(Dataset entries)
## start
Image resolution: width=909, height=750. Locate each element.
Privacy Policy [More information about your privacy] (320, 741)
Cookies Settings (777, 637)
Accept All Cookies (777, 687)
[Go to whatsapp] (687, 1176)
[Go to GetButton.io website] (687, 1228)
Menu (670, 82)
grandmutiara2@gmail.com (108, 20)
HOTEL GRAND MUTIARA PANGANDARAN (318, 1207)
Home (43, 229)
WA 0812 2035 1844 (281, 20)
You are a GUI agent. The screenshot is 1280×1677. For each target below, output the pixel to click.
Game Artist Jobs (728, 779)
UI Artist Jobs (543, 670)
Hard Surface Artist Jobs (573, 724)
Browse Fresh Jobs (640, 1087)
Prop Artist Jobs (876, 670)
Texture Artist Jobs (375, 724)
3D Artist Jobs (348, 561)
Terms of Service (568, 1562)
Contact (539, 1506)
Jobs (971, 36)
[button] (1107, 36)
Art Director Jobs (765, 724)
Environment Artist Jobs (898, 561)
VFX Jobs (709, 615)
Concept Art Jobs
## end
Exercise prompt>
Rewrite the data above, replacing every occurrence of "Artist Jobs" with "Artist Openings" and leaving everything else unchanged.

Answer below>
Image resolution: width=909, height=750. Locate each element.
Privacy Policy [More information about your privacy] (320, 741)
Cookies Settings (777, 637)
Accept All Cookies (777, 687)
[Go to whatsapp] (687, 1176)
[Go to GetButton.io website] (687, 1228)
Menu (670, 82)
grandmutiara2@gmail.com (108, 20)
HOTEL GRAND MUTIARA PANGANDARAN (318, 1207)
Home (43, 229)
WA 0812 2035 1844 (281, 20)
You are a GUI agent. The screenshot is 1280×1677. For each target below, output the pixel to click.
Game Artist Openings (728, 779)
UI Artist Openings (543, 670)
Hard Surface Artist Openings (573, 724)
Browse Fresh Jobs (640, 1087)
Prop Artist Openings (876, 670)
Texture Artist Openings (375, 724)
3D Artist Openings (348, 561)
Terms of Service (568, 1562)
Contact (539, 1506)
Jobs (971, 36)
[button] (1107, 36)
Art Director Jobs (765, 724)
Environment Artist Openings (898, 561)
VFX Jobs (709, 615)
Concept Art Jobs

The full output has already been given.